Até o final deste mês, a parceria da SES com o Telessaúde deve lançar um outro aplicativo direcionado para os agentes de saúde. Pelo sistema, os profissionais poderão registrar as informações das visitas realizadas às residências.

 

Assinaturas

Na oportunidade, também foram assinados três documentos. Um deles é o que cria o grupo que utilizará o espaço da nova sala, localizada no 6º andar do Centro Administrativo Fernando Ferrari. Ele reúne, além da pasta da Saúde, demais secretarias do Governo do Estado e representantes do Ministério da Saúde, Sindicato Médico do Estado (SIMERS), Universidade Federal do Rio Grande do Sul (UFRGS), Ministério Público do Estado, Federação dos Municípios (FAMURS), Conselho das Secretarias Municipais de Saúde (COSEMS/RS), Secretaria Municipal de Saúde de Porto Alegre, Exército Brasileiro e Associação Riograndense de Imprensa.

Também foi assinada a resolução que cria o plano de ação para os agentes comunitários de saúde no trabalho de combate ao mosquito. Através dele, as equipes de Saúde da Família realizarão ações de combate aos criadouros do inseto e de orientação sobre as doenças transmitidas pelo vetor durante as visitas domiciliares. Com isso, os atuais 3 mil agentes de endemias terão o apoio de mais de 10 mil profissionais, entre agentes comunitários e do Primeira Infância Melhor. Com essa atribuição, o plano prevê que todas as residências no raio de ação das equipes sejam visitadas a cada 30 dias. No evento, foi acertada a parceria que permitirá a distribuição de materiais informativos produzidos pelo SIMERS nas redes municipais de saúde.

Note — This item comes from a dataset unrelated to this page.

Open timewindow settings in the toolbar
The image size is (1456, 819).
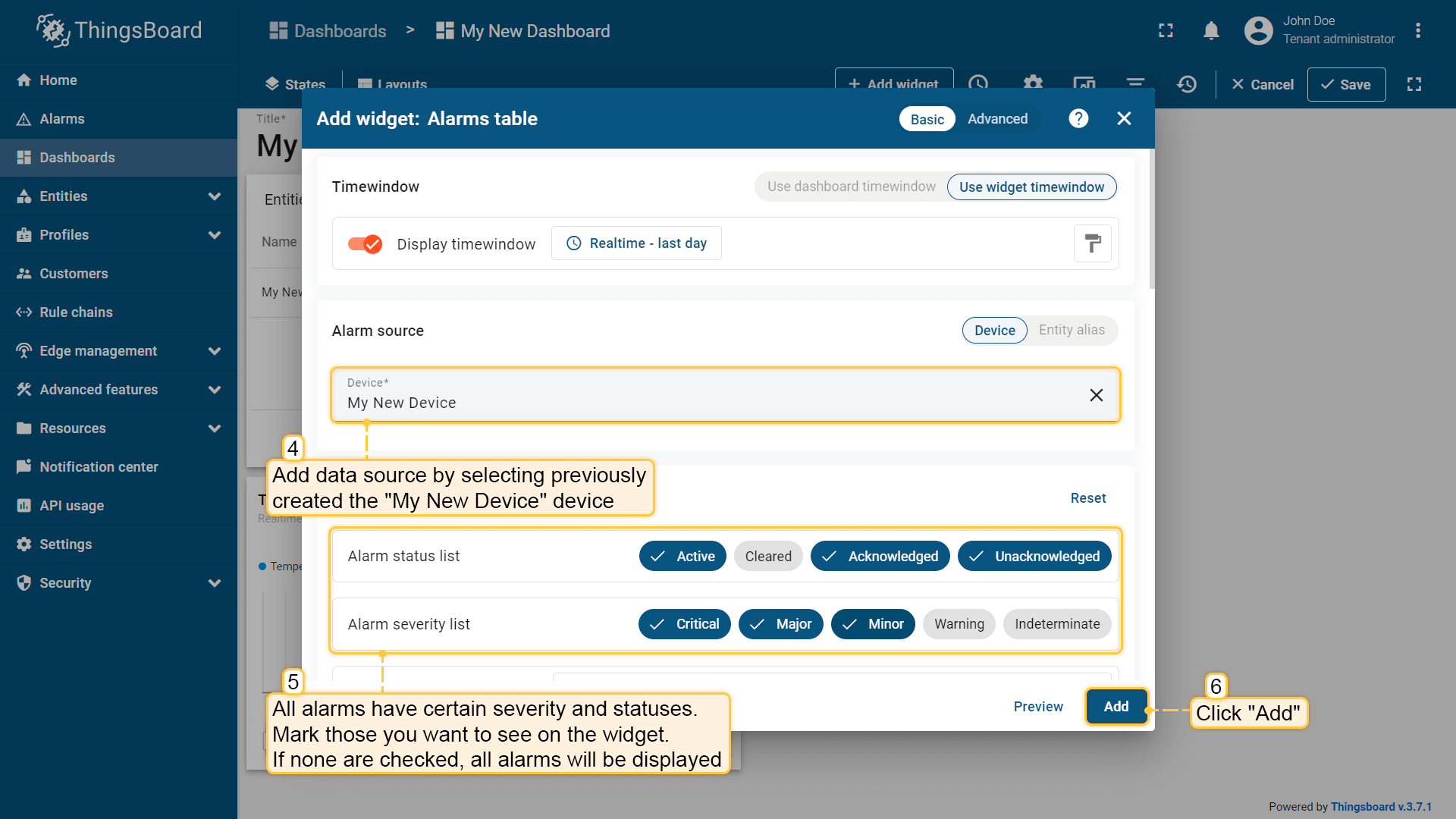pos(979,83)
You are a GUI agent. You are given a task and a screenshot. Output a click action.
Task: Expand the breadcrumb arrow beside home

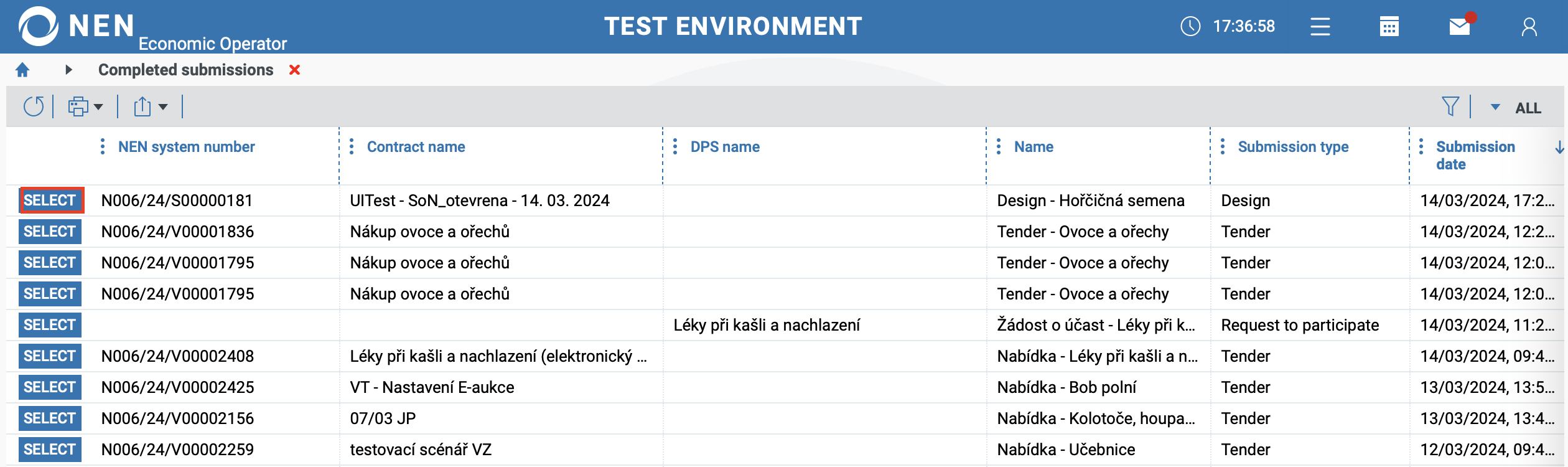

O incremento da atenção ao tema deve-se, principalmente, pela preocupação trazida a partir da descoberta da relação do zika vírus com casos de microcefalia nos recém-nascidos. A microcefalia é uma malformação congênita, na qual os bebês nascem com perímetro cefálico menor que 32 cm.

No RS, um caso de microcefalia já foi confirmado como tendo relação a uma possível infecção pelo zika. Embora na mãe já não fosse mais possível confirmar o vírus, o caso ganhou essa classificação pelo fato da gestante ter passado por um estado com circulação da doença e apresentado sintomas compatíveis. No país, desde o ano passado, já são mais de 3,5 mil casos notificados, computados desde o início das investigações (em 22 de outubro de 2015).

 

 

Dados no RS

 

Durante a apresentação da sala à imprensa, o secretário estadual da saúde, João Gabbardo dos Reis, também comentou os primeiros dados sobre a dengue em 2016. Ele chamou a atenção para o aumento nos casos suspeitos notificados em comparação com o mesmo período do ano passado. Nas duas primeiras semanas deste ano, já foram 108 registros, contra 54 em 2014. “Com a circulação que temos do mosquito, esse aumento na dengue eleva nossa atenção também para o risco da chegada do zika”, comentou. Desses casos suspeitos, um deles já foi confirmado, sendo ele importado do Paraná.

Também foram atualizados os dados (do ano passado e das duas primeiras semanas de 2016) da febre chikungunya e febre pelo zika vírus. No período, foram identificados 85 casos suspeitos de chikungunya, dos quais 4 importados foram confirmados. Em relação ao zika, foram registrados 32 casos suspeitos, nenhum confirmado até o momento.

 

Medidas de prevenção contra o mosquito

Atualmente o Rio Grande do Sul apresenta 174 municípios considerados infestados pelo Aedes aegypti. No combate ao inseto, a população pode adotar alguns cuidados simples em suas casas e pátios, com o objetivo de diminuir e evitar potenciais recipientes para o desenvolvimento das larvas do mosquito. Deve-se, principalmente, evitar o acúmulo de água parada, que é onde o vetor se reproduz. Entre as principais recomendações, destacam-se:

– Tampar caixas d’água, tonéis e latões,

– Guardar garrafas vazias viradas para baixo,

– Guardar pneus sob abrigos,

– Não acumular água nos pratos de vasos de plantas e enchê-los com areia,

– Manter desentupidos ralos, canos, calhas, toldos e marquises,

– Manter lixeiras fechadas e

– Manter piscinas tratadas o ano inteiro.